Concurring Opinion by
Mr. Justice Pomeroy:
On the merits the Court has affirmed the actions of the lower court, and with this I am in agreement. This brief comment is not directed to the merits of the appeal, but to the procedural problem presented by the use of the test case device where the pretrial order directing it is discovered to be defective.
I subscribe to Justice Cohen’s remarks concerning the usefulness of the test ease device and the need for this Court to develop guidelines for this type of action. My view of the case at hand, however, leads me to a different conclusion than Justice Cohen as to the appropriate result. In the present case, the pretrial order providing for simultaneous trial of two test cases was entered without an awareness by the trial court that contributory negligence would be an issue with respect to some plaintiffs. In the course of the trial, -the importance of that issue became evident. Realizing that the situation of certain firemen placed them outside the reasonable ambit of the pretrial order, the trial court realistically attempted to rectify the situation by granting new trials as to those men. Post-trial modifications of such pretrial orders should be carefully weighed, but in my view the trial court was fully justified in its action in the present instance.

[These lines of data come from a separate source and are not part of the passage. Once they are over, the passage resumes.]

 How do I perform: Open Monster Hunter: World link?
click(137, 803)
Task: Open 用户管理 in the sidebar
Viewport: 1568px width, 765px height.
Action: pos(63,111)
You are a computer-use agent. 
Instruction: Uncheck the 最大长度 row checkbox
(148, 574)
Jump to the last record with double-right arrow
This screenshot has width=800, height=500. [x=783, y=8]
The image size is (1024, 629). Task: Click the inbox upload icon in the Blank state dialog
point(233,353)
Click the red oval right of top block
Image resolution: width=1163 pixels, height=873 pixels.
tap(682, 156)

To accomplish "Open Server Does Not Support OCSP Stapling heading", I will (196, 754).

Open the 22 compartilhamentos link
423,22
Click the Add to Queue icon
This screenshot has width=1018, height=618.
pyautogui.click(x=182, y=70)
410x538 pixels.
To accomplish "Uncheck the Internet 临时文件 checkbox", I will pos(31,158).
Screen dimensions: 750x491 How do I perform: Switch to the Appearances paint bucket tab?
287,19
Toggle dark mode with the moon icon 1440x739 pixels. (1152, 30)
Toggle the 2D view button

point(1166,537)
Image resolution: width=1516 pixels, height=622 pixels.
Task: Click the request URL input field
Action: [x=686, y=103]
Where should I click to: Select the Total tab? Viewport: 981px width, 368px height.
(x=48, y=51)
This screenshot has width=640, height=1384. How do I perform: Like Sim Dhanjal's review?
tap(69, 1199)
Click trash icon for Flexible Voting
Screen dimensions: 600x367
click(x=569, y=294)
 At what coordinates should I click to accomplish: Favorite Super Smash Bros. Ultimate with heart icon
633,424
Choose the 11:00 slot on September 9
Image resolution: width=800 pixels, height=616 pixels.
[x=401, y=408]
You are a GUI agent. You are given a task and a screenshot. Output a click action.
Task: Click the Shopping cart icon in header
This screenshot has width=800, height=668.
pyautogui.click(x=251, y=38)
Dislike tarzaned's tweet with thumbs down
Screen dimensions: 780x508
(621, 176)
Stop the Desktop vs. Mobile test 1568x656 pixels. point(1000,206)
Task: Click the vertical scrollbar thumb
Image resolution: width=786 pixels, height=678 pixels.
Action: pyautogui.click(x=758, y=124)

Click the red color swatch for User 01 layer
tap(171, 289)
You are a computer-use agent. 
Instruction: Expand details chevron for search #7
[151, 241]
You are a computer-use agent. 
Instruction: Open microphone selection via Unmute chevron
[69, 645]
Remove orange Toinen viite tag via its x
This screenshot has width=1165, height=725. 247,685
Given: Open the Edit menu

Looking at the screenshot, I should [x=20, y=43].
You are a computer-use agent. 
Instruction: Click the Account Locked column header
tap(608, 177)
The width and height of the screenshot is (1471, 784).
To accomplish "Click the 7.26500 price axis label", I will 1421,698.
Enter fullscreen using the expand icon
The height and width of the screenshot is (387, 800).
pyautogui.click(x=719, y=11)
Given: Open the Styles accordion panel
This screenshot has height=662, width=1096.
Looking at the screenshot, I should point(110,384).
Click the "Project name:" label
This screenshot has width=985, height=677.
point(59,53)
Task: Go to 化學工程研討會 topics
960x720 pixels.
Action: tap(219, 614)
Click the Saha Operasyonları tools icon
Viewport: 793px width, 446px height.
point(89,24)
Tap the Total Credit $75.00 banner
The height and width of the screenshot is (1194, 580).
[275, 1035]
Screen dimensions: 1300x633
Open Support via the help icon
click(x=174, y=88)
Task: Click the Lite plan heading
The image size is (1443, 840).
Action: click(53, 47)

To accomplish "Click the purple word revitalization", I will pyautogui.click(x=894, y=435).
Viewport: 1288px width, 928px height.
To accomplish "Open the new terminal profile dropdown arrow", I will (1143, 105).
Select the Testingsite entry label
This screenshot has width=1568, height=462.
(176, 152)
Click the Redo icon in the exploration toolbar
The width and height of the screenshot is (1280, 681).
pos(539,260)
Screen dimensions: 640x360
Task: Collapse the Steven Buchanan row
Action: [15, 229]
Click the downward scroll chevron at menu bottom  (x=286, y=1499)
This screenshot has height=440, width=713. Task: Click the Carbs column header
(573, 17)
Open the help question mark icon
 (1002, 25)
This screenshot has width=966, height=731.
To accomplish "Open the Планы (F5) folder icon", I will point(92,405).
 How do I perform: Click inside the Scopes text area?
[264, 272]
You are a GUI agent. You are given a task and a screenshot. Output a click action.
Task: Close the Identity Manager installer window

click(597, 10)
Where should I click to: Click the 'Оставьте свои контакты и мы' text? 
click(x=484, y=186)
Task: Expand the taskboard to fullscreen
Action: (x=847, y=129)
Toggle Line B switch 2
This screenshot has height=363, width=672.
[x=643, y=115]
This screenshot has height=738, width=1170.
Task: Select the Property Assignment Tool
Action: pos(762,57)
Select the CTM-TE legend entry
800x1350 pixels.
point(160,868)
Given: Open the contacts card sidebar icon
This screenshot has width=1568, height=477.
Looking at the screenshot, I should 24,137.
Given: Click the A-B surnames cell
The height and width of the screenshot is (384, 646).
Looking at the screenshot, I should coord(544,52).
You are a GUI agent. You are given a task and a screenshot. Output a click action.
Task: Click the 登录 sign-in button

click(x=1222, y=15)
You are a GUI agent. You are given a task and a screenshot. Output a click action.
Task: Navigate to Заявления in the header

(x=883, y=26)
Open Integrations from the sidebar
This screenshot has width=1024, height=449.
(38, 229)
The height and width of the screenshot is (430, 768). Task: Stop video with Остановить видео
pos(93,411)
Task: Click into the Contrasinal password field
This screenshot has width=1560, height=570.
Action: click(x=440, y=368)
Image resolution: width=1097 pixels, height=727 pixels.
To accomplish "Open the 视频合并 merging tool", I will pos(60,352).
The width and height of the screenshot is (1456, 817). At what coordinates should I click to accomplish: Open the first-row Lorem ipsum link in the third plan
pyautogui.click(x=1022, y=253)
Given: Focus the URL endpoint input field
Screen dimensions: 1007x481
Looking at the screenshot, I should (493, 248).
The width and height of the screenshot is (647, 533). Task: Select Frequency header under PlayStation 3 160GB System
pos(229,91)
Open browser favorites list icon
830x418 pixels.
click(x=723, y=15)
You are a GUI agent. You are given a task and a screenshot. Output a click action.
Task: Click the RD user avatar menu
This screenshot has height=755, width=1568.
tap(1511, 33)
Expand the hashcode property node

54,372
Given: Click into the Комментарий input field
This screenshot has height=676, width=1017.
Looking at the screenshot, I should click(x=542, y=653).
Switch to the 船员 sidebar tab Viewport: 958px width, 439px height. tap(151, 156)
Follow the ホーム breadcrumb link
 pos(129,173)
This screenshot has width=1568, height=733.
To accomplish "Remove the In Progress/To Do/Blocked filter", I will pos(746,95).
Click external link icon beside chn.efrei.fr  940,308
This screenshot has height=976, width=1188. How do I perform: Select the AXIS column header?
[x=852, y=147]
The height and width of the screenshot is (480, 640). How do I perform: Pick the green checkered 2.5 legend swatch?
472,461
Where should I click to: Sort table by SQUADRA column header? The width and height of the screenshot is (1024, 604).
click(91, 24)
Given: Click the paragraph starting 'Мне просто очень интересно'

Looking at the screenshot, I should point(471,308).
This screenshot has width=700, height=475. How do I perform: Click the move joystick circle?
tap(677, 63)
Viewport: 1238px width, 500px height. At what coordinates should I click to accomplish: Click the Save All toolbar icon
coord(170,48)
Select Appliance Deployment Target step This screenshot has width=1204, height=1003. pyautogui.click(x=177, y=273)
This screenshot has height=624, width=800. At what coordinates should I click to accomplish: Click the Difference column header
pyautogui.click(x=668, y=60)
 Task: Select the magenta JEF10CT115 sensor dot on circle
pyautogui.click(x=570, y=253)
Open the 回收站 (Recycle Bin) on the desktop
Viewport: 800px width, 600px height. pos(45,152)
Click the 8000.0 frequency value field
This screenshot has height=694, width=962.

When events prove a pretrial order inadequate as to some parties, it does not follow that the order must for that reason be set aside as to all parties. In the present case, I think it was correct to conclude, as the lower court did, that a new trial as to all thirty-two plaintiffs was not required because of a defect in the consolidation order which affected only six of their *96number. The trial of disputes on a test case basis is a device peculiarly suited to large-scale tort litigation of the sort now before us; refusal to allow correction of an imperfect order would in my mind unduly inhibit its use. Similarly inhibiting would be a requirement that absolute congruence of the situations of all parties be established as a necessary precondition of such orders.